**Brief**
Pick out the lines below with "Future" and list them.

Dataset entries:

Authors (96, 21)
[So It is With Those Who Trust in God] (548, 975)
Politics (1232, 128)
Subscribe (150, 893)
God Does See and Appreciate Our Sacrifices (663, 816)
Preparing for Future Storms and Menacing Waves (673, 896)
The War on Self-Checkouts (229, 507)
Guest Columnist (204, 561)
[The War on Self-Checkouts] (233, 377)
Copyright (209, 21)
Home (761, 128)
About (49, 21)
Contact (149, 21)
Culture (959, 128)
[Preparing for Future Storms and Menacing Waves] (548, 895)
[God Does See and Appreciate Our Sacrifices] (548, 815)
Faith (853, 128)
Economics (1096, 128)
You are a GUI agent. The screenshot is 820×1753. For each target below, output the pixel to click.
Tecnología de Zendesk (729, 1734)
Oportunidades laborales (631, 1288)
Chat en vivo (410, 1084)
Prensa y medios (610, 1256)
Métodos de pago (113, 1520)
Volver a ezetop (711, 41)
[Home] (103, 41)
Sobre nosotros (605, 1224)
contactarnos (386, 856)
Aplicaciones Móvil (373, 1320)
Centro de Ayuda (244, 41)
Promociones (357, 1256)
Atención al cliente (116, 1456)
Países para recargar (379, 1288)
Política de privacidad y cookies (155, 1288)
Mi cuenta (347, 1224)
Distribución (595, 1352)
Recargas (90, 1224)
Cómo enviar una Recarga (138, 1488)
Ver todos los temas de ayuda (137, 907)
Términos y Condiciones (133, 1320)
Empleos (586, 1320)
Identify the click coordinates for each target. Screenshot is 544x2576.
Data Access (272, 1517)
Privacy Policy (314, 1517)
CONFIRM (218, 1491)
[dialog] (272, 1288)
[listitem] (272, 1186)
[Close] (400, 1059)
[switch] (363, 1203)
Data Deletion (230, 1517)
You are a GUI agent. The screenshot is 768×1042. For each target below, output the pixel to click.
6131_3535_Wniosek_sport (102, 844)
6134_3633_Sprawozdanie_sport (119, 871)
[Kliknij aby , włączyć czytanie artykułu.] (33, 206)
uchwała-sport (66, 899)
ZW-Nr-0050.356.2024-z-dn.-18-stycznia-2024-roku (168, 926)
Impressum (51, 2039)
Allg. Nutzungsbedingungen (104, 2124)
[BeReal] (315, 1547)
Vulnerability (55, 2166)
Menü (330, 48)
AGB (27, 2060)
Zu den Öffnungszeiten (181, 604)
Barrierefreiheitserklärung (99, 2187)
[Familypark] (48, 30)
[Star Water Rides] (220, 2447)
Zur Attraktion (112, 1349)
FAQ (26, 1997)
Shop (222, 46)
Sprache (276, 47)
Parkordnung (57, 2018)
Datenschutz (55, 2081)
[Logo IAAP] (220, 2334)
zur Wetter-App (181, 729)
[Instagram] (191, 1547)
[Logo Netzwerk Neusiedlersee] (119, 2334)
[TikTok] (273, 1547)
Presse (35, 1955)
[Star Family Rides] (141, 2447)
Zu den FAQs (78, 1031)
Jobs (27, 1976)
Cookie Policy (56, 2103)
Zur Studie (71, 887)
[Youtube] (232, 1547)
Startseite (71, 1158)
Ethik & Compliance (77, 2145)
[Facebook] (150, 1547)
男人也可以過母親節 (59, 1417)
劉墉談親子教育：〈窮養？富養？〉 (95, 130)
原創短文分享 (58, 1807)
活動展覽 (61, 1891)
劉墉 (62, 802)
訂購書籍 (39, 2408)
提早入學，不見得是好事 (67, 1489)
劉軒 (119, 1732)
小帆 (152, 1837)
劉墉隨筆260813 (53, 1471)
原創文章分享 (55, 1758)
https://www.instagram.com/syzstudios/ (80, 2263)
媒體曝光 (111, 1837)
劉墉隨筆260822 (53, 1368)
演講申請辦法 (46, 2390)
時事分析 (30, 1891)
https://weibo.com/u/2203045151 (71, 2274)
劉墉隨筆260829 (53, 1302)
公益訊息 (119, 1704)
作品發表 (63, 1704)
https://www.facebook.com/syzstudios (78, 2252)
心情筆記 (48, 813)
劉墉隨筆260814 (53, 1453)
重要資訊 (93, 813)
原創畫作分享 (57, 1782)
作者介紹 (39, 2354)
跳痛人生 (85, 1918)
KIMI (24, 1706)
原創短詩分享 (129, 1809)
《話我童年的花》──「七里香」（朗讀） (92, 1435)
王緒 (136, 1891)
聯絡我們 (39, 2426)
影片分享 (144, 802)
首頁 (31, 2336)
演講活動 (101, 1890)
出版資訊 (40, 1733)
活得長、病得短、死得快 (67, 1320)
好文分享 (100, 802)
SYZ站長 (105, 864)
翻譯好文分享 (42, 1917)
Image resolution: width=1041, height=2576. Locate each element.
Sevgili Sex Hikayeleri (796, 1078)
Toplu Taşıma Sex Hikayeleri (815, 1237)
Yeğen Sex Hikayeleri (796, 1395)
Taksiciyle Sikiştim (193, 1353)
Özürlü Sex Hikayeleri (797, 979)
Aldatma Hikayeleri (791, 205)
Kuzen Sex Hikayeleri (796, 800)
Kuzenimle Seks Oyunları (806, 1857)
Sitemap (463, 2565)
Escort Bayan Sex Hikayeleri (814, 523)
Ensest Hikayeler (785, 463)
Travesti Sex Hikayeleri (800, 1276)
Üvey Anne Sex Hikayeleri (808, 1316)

**Exercise solution**
Preparing for Future Storms and Menacing Waves (673, 896)
[Preparing for Future Storms and Menacing Waves] (548, 895)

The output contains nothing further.